Comparison of the upper TM hydrophilic network in the CRF1 receptor (4K5Y, yellow), the glucagon receptor expressed as a fusion protein (4L6R, white) and the inactive structure of CLR (orange). (For interpretation of the references to color in this figure legend, the reader is referred to the web version of this article.)

Fig. 12

Comparison of the TM domain of CLR (orange) with RAMP1 (red) with the cryo-EM structure of CTR (blue). (A), side view. (B), View from the extracellular side.
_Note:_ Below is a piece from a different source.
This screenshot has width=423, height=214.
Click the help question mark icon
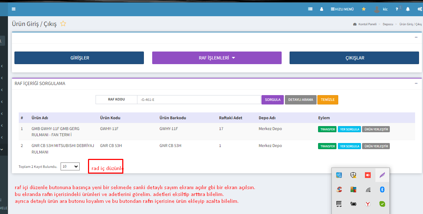397,9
The presence of the RAMP reorganizes the region around TM1, TM7 and TM6. (C). CLR model (orange) with RAMP1 (red) with superposed TM1 and TM7 of the CTR-EM (blue). The arrows indicate the necessary vector of movement of TM1 and TM7 of CTR to accommodate RAMP1 and prevent a clash. In consequence, TM7 of CLR is located closer to the TM bundle than in the CTR-EM structure. (D). The orientation of the CLR ECD with respect to the electron density of the ECD for the CTR. The surface of the electron density, contoured at 0.014 for the ECD and the top of the TM domain is shown in blue transparent. The starting structure of the CLR/RAMP1 complex, superimposed on the TM domain of the CTR (PDB code 5UZ7) is shown in wheat color (RMSD 2.6 Å over 190 TM domain residues); the final model from the second 500 ns CLR/RAMP1 simulation is shown in cyan (RMSD 3.1 Å over 203 TM domain residues). The final structure from the second 500 ns CLR/RAMP2/AM simulation is shown in purple (RMSD 3.6 Å over 210 TM domain residues). The superposition of the TM domains permits comparison of the ECD regions with respect to the CTR electron density. (For interpretation of the references to color in this figure legend, the reader is referred to the web version of this article.)